Stored records:
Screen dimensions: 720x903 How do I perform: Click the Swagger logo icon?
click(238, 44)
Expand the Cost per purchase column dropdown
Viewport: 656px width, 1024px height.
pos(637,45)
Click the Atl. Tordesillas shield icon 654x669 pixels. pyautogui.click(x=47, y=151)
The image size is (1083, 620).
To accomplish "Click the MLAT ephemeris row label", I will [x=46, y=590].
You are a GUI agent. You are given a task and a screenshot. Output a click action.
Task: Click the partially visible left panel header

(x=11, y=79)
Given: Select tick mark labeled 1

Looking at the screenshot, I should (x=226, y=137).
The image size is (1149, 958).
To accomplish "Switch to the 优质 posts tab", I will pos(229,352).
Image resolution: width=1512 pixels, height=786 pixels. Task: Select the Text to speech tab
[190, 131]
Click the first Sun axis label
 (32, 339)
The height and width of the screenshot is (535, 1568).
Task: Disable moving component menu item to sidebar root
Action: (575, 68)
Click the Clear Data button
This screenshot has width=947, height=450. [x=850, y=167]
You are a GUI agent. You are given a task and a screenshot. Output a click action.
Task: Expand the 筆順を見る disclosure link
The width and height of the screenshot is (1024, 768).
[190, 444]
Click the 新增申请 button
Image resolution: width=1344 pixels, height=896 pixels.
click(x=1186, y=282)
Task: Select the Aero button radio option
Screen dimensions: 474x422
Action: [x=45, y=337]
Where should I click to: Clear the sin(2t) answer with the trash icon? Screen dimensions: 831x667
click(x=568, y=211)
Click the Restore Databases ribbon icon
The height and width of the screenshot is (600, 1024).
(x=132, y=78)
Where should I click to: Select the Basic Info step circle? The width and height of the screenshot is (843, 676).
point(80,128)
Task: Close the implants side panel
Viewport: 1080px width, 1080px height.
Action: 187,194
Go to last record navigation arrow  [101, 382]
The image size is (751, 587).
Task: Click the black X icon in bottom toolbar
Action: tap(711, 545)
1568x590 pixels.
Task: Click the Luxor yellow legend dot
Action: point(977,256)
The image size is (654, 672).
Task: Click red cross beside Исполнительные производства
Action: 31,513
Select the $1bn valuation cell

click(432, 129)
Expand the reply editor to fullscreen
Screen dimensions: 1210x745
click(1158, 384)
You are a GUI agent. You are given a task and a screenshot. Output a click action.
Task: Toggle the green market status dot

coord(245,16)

## What you need to do:
A single number is required: the count of lines in the data above that include the word "will".

## Your response:
2